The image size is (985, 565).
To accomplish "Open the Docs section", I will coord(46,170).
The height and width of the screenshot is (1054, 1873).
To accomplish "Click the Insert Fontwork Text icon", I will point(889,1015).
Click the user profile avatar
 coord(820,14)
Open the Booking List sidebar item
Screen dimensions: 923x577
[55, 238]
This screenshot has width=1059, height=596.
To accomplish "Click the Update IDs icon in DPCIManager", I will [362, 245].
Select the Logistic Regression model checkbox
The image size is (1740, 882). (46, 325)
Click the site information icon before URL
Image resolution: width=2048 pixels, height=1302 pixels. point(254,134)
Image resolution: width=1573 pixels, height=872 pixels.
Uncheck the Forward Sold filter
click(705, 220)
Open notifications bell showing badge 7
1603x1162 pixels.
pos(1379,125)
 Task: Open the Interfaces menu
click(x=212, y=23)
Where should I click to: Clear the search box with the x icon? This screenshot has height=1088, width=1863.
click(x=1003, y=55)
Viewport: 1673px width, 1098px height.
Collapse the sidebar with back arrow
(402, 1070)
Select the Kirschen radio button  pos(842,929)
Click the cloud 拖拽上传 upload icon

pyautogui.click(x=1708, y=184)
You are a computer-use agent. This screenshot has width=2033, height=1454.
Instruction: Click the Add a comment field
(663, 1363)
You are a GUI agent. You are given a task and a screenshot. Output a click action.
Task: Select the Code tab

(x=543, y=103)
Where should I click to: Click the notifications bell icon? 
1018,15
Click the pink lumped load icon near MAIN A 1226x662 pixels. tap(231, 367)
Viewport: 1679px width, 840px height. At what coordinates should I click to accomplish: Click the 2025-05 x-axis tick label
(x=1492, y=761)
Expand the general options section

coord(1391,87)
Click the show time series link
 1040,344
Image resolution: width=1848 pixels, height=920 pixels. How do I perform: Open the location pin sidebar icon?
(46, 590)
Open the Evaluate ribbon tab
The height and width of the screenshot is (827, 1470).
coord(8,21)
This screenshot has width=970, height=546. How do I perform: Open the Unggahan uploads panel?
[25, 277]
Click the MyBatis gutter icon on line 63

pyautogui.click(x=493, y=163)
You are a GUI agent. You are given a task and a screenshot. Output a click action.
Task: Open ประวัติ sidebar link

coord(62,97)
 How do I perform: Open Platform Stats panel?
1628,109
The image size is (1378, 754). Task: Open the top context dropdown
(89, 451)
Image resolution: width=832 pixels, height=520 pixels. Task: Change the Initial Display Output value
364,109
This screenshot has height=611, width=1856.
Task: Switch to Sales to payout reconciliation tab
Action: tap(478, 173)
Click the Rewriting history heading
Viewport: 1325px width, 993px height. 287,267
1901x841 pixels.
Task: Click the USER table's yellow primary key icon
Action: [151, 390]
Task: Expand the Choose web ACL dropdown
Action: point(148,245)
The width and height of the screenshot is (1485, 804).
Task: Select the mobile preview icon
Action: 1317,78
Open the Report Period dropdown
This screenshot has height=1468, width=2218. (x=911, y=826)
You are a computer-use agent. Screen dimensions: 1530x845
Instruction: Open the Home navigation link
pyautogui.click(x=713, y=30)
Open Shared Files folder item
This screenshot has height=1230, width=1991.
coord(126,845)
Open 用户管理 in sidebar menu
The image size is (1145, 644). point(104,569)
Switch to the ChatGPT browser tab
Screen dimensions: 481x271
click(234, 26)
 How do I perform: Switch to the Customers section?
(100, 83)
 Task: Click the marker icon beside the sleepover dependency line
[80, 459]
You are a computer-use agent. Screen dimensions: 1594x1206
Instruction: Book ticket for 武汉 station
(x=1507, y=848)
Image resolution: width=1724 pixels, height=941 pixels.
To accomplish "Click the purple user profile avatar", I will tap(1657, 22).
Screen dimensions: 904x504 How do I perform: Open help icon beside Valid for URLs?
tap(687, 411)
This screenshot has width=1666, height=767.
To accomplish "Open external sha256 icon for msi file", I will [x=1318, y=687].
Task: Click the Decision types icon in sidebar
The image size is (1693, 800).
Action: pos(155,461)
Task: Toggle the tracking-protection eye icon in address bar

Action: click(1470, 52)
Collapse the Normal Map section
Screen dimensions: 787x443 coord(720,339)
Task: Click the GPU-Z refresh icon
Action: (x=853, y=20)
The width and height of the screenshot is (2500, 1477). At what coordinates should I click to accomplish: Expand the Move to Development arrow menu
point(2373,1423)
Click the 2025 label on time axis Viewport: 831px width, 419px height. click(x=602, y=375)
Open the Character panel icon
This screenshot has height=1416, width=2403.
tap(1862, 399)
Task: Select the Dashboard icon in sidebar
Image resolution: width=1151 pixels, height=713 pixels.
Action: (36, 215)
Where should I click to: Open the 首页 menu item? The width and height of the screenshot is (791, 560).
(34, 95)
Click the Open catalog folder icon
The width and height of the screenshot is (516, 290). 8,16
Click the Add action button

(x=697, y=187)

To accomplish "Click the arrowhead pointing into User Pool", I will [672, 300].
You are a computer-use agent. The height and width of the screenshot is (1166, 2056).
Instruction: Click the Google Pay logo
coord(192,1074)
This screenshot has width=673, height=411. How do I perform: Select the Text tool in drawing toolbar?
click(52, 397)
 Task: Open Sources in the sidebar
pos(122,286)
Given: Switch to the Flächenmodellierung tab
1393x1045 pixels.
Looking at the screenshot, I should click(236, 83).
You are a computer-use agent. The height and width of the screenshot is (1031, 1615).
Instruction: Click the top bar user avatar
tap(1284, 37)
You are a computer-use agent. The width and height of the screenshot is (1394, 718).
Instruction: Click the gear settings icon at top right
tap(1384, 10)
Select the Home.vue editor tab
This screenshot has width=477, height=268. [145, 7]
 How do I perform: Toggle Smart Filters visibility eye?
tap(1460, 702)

--------------------------------

§ To do: Retype all of the data shown above, word for word.

§ Exercise output:
The image size is (985, 565).
To accomplish "Open the Docs section", I will coord(46,170).
The height and width of the screenshot is (1054, 1873).
To accomplish "Click the Insert Fontwork Text icon", I will point(889,1015).
Click the user profile avatar
 coord(820,14)
Open the Booking List sidebar item
Screen dimensions: 923x577
[55, 238]
This screenshot has width=1059, height=596.
To accomplish "Click the Update IDs icon in DPCIManager", I will [362, 245].
Select the Logistic Regression model checkbox
The image size is (1740, 882). (46, 325)
Click the site information icon before URL
Image resolution: width=2048 pixels, height=1302 pixels. point(254,134)
Image resolution: width=1573 pixels, height=872 pixels.
Uncheck the Forward Sold filter
click(705, 220)
Open notifications bell showing badge 7
1603x1162 pixels.
pos(1379,125)
 Task: Open the Interfaces menu
click(x=212, y=23)
Where should I click to: Clear the search box with the x icon? This screenshot has height=1088, width=1863.
click(x=1003, y=55)
Viewport: 1673px width, 1098px height.
Collapse the sidebar with back arrow
(402, 1070)
Select the Kirschen radio button  pos(842,929)
Click the cloud 拖拽上传 upload icon

pyautogui.click(x=1708, y=184)
You are a computer-use agent. This screenshot has width=2033, height=1454.
Instruction: Click the Add a comment field
(663, 1363)
You are a GUI agent. You are given a task and a screenshot. Output a click action.
Task: Select the Code tab

(x=543, y=103)
Where should I click to: Click the notifications bell icon? 
1018,15
Click the pink lumped load icon near MAIN A 1226x662 pixels. tap(231, 367)
Viewport: 1679px width, 840px height. At what coordinates should I click to accomplish: Click the 2025-05 x-axis tick label
(x=1492, y=761)
Expand the general options section

coord(1391,87)
Click the show time series link
 1040,344
Image resolution: width=1848 pixels, height=920 pixels. How do I perform: Open the location pin sidebar icon?
(46, 590)
Open the Evaluate ribbon tab
The height and width of the screenshot is (827, 1470).
coord(8,21)
This screenshot has width=970, height=546. How do I perform: Open the Unggahan uploads panel?
[25, 277]
Click the MyBatis gutter icon on line 63

pyautogui.click(x=493, y=163)
You are a GUI agent. You are given a task and a screenshot. Output a click action.
Task: Open ประวัติ sidebar link

coord(62,97)
 How do I perform: Open Platform Stats panel?
1628,109
The image size is (1378, 754). Task: Open the top context dropdown
(89, 451)
Image resolution: width=832 pixels, height=520 pixels. Task: Change the Initial Display Output value
364,109
This screenshot has height=611, width=1856.
Task: Switch to Sales to payout reconciliation tab
Action: tap(478, 173)
Click the Rewriting history heading
Viewport: 1325px width, 993px height. 287,267
1901x841 pixels.
Task: Click the USER table's yellow primary key icon
Action: [151, 390]
Task: Expand the Choose web ACL dropdown
Action: point(148,245)
The width and height of the screenshot is (1485, 804).
Task: Select the mobile preview icon
Action: 1317,78
Open the Report Period dropdown
This screenshot has height=1468, width=2218. (x=911, y=826)
You are a computer-use agent. Screen dimensions: 1530x845
Instruction: Open the Home navigation link
pyautogui.click(x=713, y=30)
Open Shared Files folder item
This screenshot has height=1230, width=1991.
coord(126,845)
Open 用户管理 in sidebar menu
The image size is (1145, 644). point(104,569)
Switch to the ChatGPT browser tab
Screen dimensions: 481x271
click(234, 26)
 How do I perform: Switch to the Customers section?
(100, 83)
 Task: Click the marker icon beside the sleepover dependency line
[80, 459]
You are a computer-use agent. Screen dimensions: 1594x1206
Instruction: Book ticket for 武汉 station
(x=1507, y=848)
Image resolution: width=1724 pixels, height=941 pixels.
To accomplish "Click the purple user profile avatar", I will tap(1657, 22).
Screen dimensions: 904x504 How do I perform: Open help icon beside Valid for URLs?
tap(687, 411)
This screenshot has width=1666, height=767.
To accomplish "Open external sha256 icon for msi file", I will [x=1318, y=687].
Task: Click the Decision types icon in sidebar
The image size is (1693, 800).
Action: pos(155,461)
Task: Toggle the tracking-protection eye icon in address bar

Action: click(1470, 52)
Collapse the Normal Map section
Screen dimensions: 787x443 coord(720,339)
Task: Click the GPU-Z refresh icon
Action: (x=853, y=20)
The width and height of the screenshot is (2500, 1477). At what coordinates should I click to accomplish: Expand the Move to Development arrow menu
point(2373,1423)
Click the 2025 label on time axis Viewport: 831px width, 419px height. click(x=602, y=375)
Open the Character panel icon
This screenshot has height=1416, width=2403.
tap(1862, 399)
Task: Select the Dashboard icon in sidebar
Image resolution: width=1151 pixels, height=713 pixels.
Action: (36, 215)
Where should I click to: Open the 首页 menu item? The width and height of the screenshot is (791, 560).
(34, 95)
Click the Open catalog folder icon
The width and height of the screenshot is (516, 290). 8,16
Click the Add action button

(x=697, y=187)

To accomplish "Click the arrowhead pointing into User Pool", I will [672, 300].
You are a computer-use agent. The height and width of the screenshot is (1166, 2056).
Instruction: Click the Google Pay logo
coord(192,1074)
This screenshot has width=673, height=411. How do I perform: Select the Text tool in drawing toolbar?
click(52, 397)
 Task: Open Sources in the sidebar
pos(122,286)
Given: Switch to the Flächenmodellierung tab
1393x1045 pixels.
Looking at the screenshot, I should click(236, 83).
You are a computer-use agent. The height and width of the screenshot is (1031, 1615).
Instruction: Click the top bar user avatar
tap(1284, 37)
You are a computer-use agent. The width and height of the screenshot is (1394, 718).
Instruction: Click the gear settings icon at top right
tap(1384, 10)
Select the Home.vue editor tab
This screenshot has width=477, height=268. [145, 7]
 How do I perform: Toggle Smart Filters visibility eye?
tap(1460, 702)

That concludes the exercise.